Author: Jean-Paul Sartre Genre: Drama Publisher: Vintage ISBN: 9781101971239 Book Pages: 288 Format: PDF, ePub & Mobi
Four seminal plays by one of the greatest philosophers of the twentieth century. An existential portrayal of Hell in Sartre's best-known play, as well as three other brilliant, thought-provoking works: the reworking of the Electra-Orestes story, the conflict of a young intellectual torn between theory and conflict, and an arresting attack on American racism.
Author: Jean-Paul Sartre Genre: Drama Publisher: Concord Theatricals ISBN: 0573613052 Book Pages: 56 Format: PDF, ePub & Mobi
Two women and one man are locked up together for eternity in one hideous room in Hell. The windows are bricked up, there are no mirrors, the electric lights can never be turned off, and there is no exit. The irony of this Hell is that its torture is not of the rack and fire, but of the burning humiliation of each soul as it is stripped of its pretenses by the cruel curiosity of the damned. Here the soul is shorn of secrecy, and even the blackest deeds are mercilessly exposed to the fierce light of Hell. It is an eternal torment.

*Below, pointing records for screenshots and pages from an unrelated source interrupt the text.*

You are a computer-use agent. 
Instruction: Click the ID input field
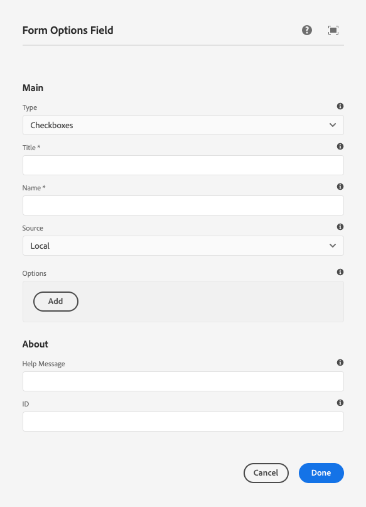click(183, 422)
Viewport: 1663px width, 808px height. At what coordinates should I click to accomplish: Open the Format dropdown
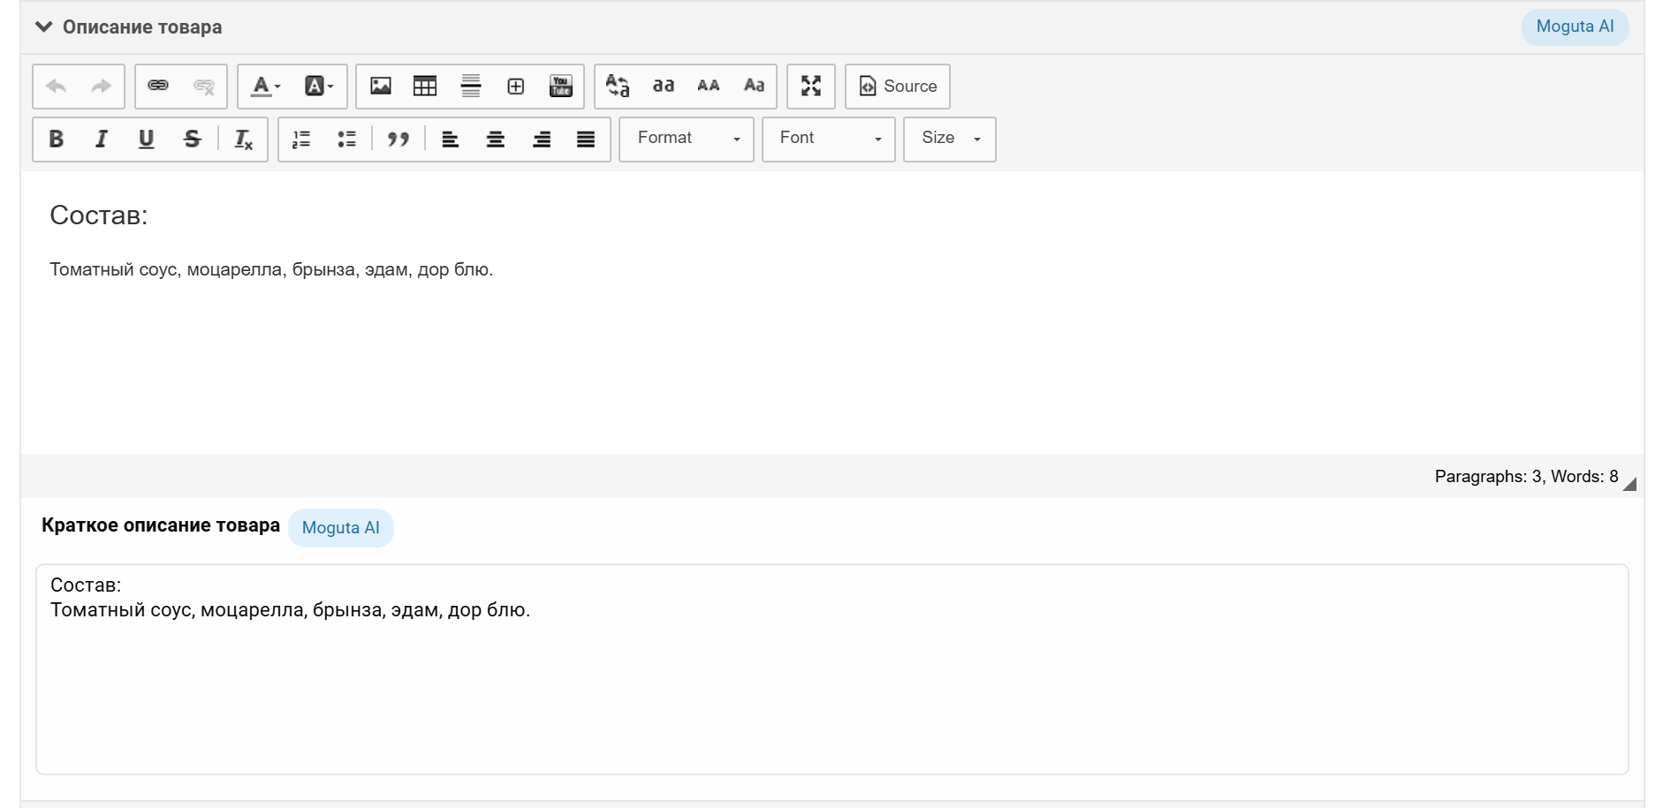click(687, 139)
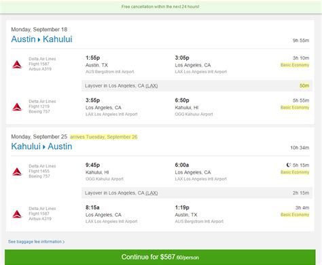Image resolution: width=322 pixels, height=265 pixels.
Task: Click Basic Economy label on 3:55p Los Angeles flight
Action: 295,108
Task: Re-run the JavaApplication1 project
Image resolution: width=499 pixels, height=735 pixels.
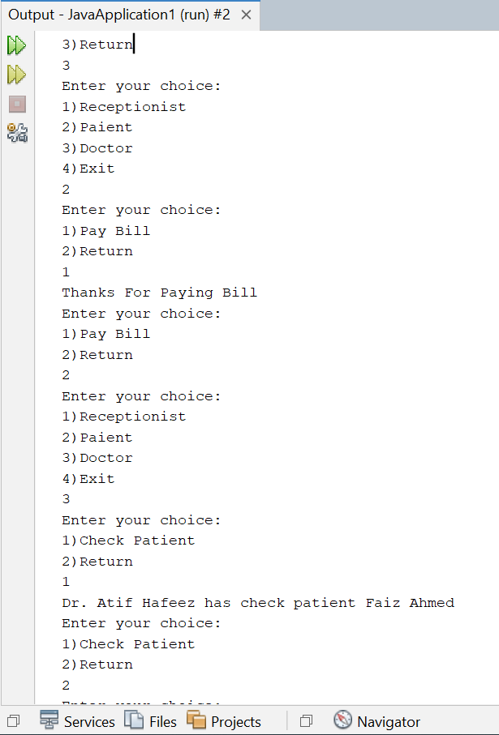Action: pos(17,45)
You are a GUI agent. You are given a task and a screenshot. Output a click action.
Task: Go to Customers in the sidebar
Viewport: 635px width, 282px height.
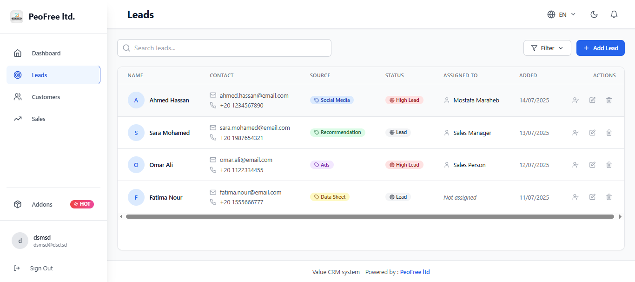coord(46,97)
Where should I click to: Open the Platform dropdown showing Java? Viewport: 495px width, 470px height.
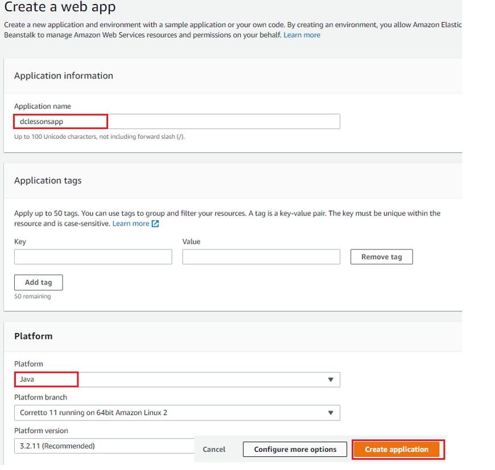[x=177, y=380]
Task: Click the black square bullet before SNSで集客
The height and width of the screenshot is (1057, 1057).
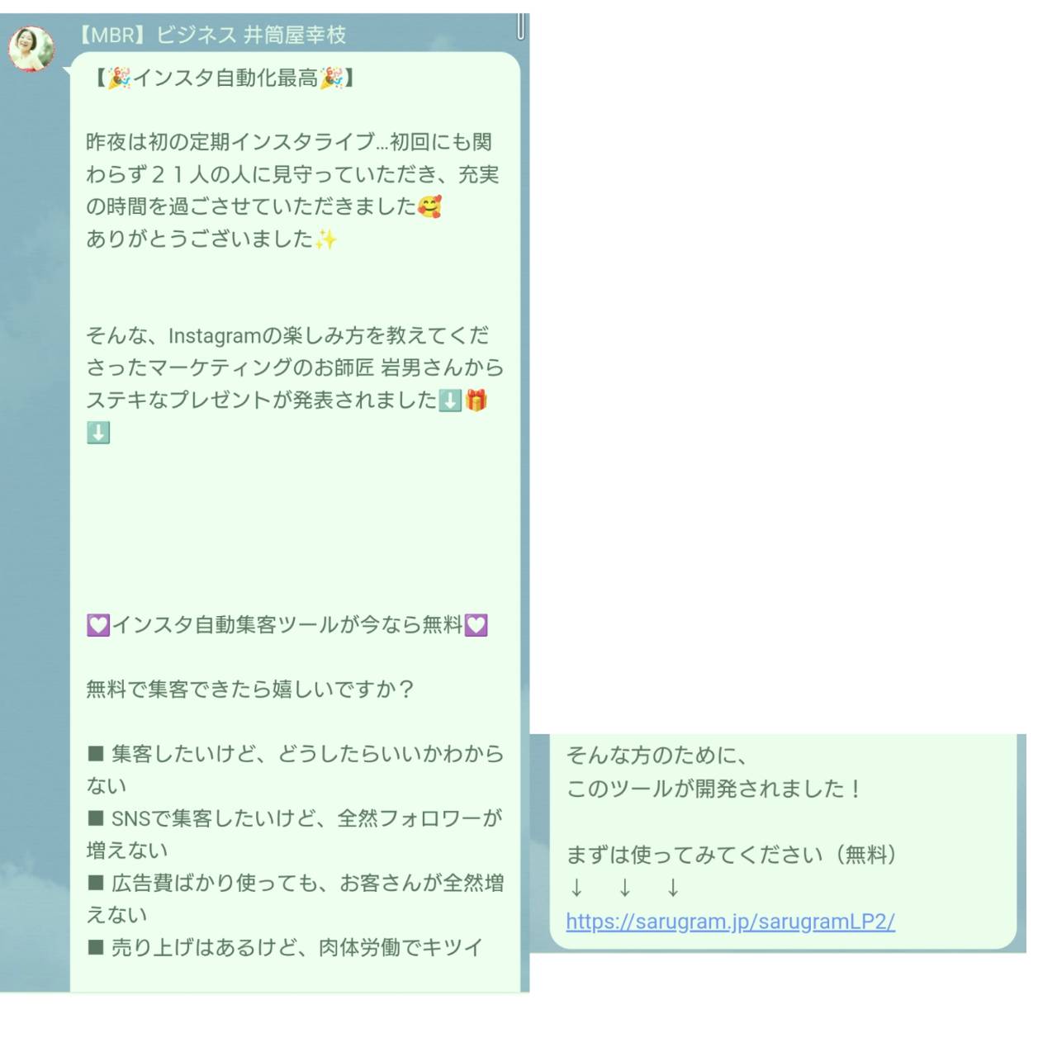Action: pos(96,818)
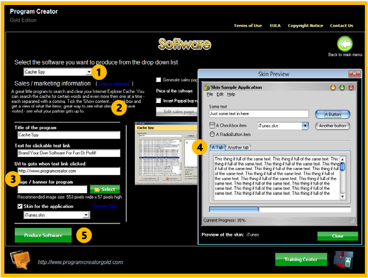
Task: Open the Edit menu in sample application
Action: [x=220, y=94]
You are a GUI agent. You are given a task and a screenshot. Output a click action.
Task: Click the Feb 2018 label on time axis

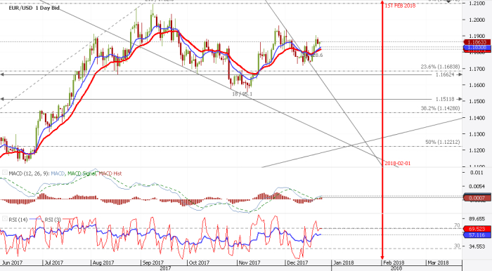coord(394,263)
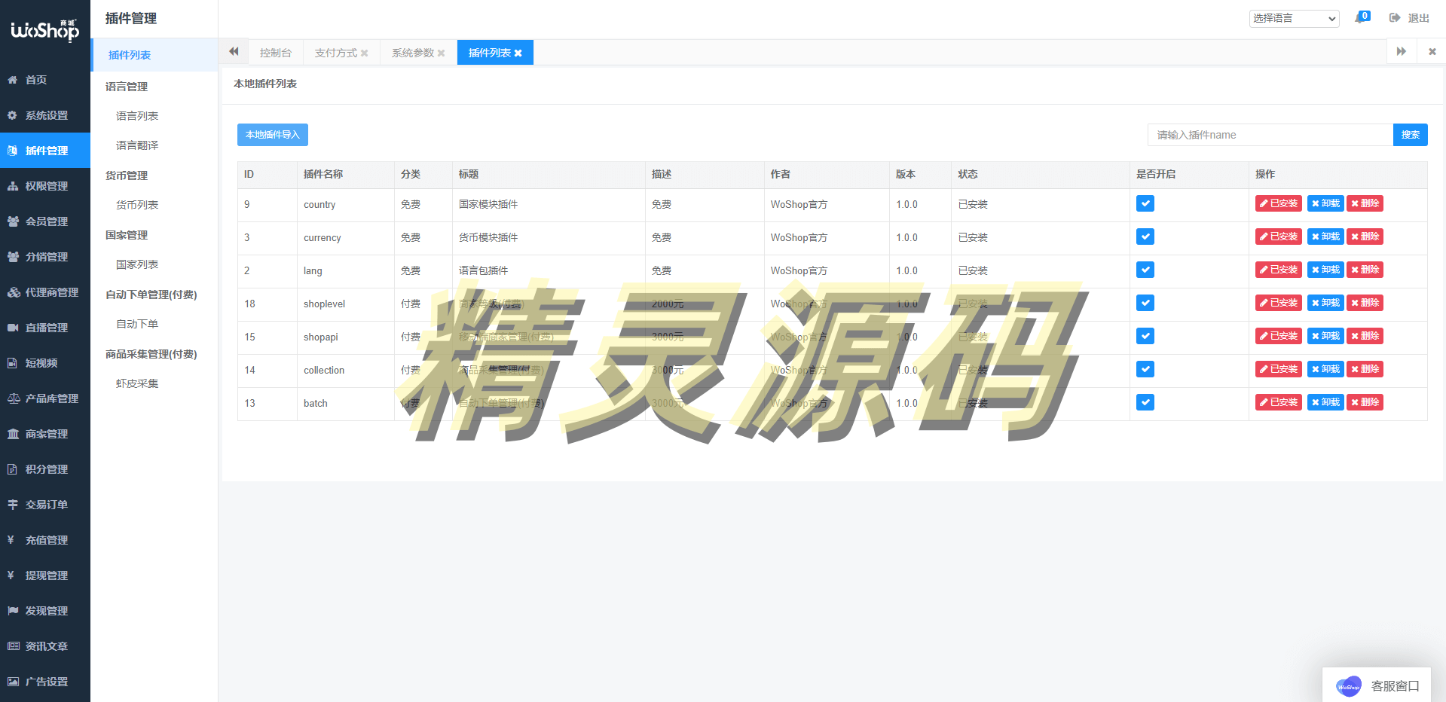The height and width of the screenshot is (702, 1446).
Task: Uncheck the batch plugin enabled checkbox
Action: click(x=1145, y=403)
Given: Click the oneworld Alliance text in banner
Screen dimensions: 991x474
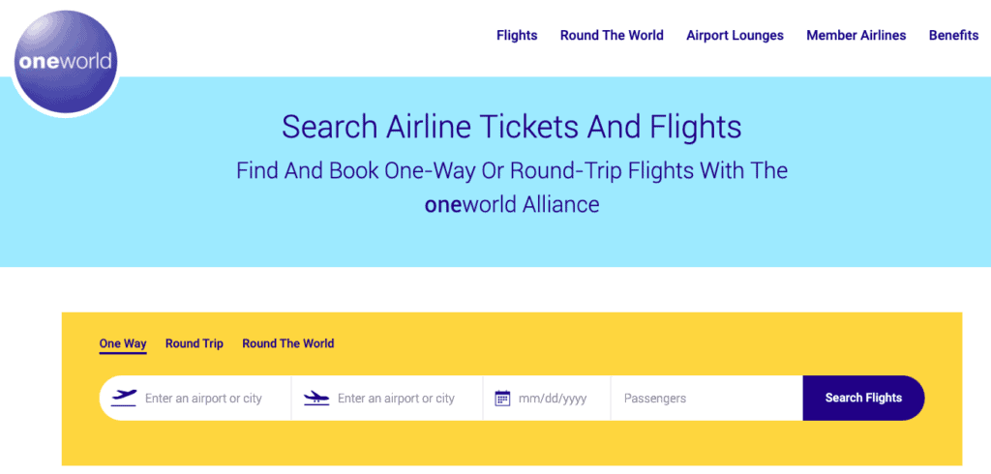Looking at the screenshot, I should click(511, 205).
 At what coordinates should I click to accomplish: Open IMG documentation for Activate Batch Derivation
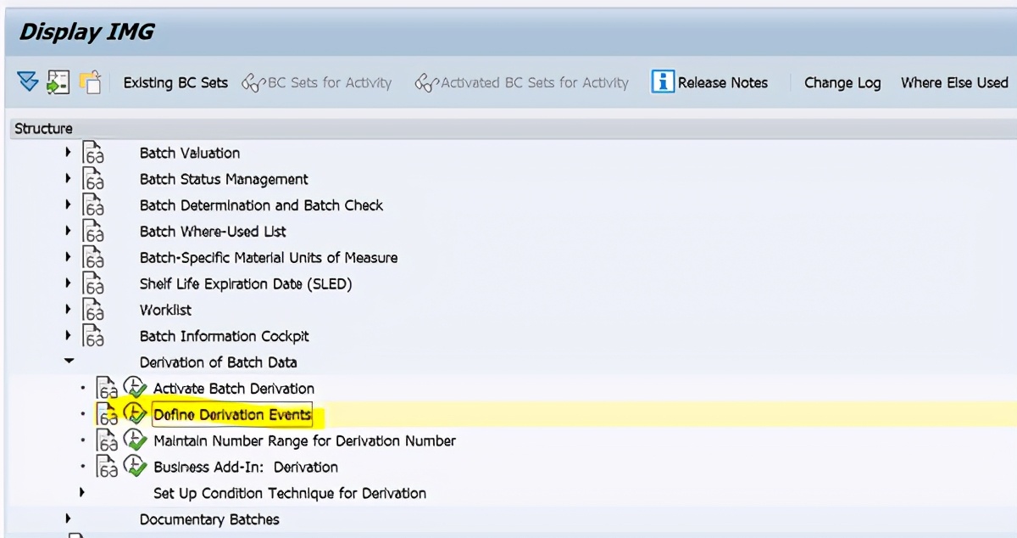point(106,389)
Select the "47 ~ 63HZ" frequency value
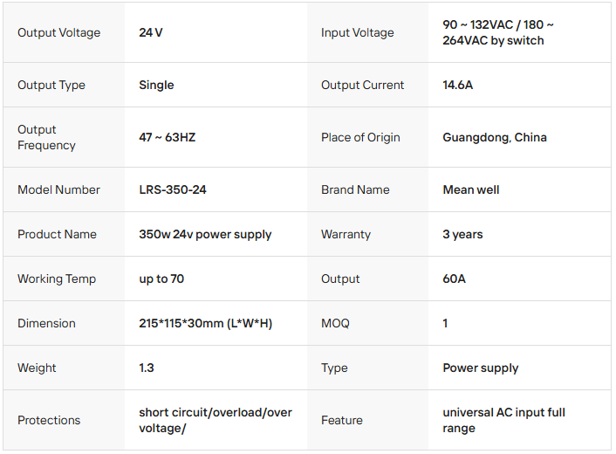The width and height of the screenshot is (616, 454). [x=167, y=138]
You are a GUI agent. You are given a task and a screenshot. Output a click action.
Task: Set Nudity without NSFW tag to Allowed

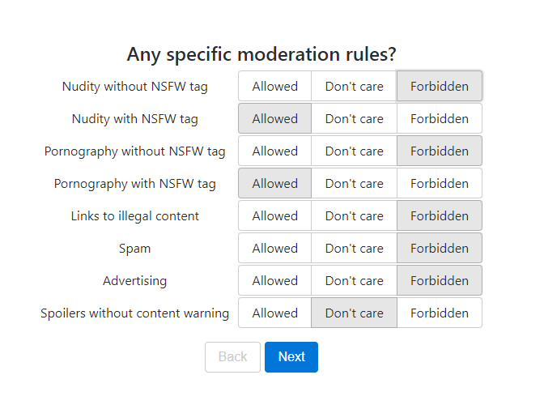click(x=274, y=86)
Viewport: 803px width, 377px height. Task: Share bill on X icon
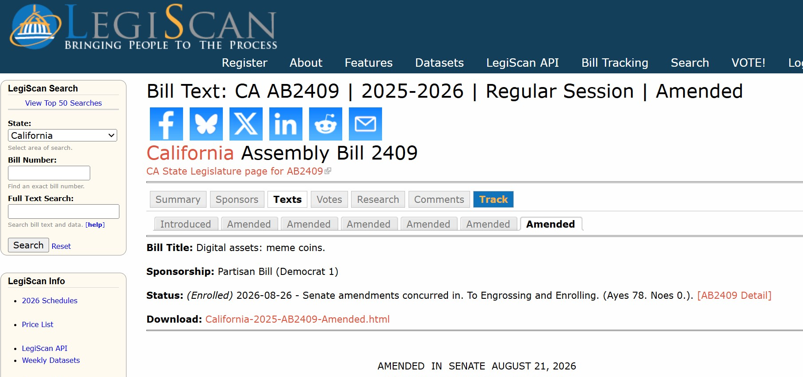tap(246, 124)
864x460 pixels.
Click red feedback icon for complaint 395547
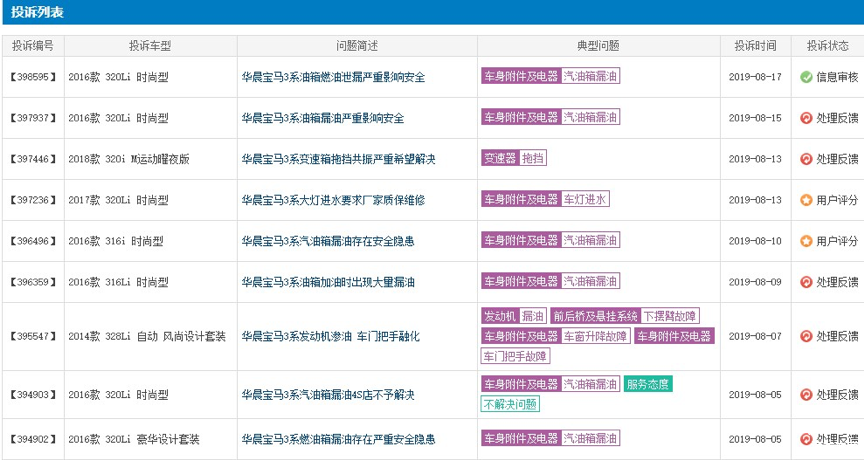click(x=806, y=336)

Author: Yoav Di-Capua Genre: History Publisher: University of Chicago Press ISBN: 9780226499888 Book Pages: 336 Format: PDF, ePub & Mobi
It is a curious and relatively little-known fact that for two decades—from the end of World War II until the late 1960s—existentialism’s most fertile ground outside of Europe was in the Middle East, and Jean-Paul Sartre was the Arab intelligentsia’s uncontested champion. In the Arab world, neither before nor since has another Western intellectual been so widely translated, debated, and celebrated. By closely following the remarkable career of Arab existentialism, Yoav Di-Capua reconstructs the cosmopolitan milieu of the generation that tried to articulate a political and philosophical vision for an egalitarian postcolonial world. He tells this story by touring a fascinating selection of Arabic and Hebrew archives, including unpublished diaries and interviews. Tragically, the warm and hopeful relationships forged between Arab intellectuals, Sartre, Simone de Beauvoir, and others ended when, on the eve of the 1967 war, Sartre failed to embrace the Palestinian cause. Today, when the prospect of global ethical engagement seems to be slipping ever farther out of reach, No Exit provides a timely, humanistic account of the intellectual hopes, struggles, and victories that shaped the Arab experience of decolonization and a delightfully wide-ranging excavation of existentialism’s non-Western history.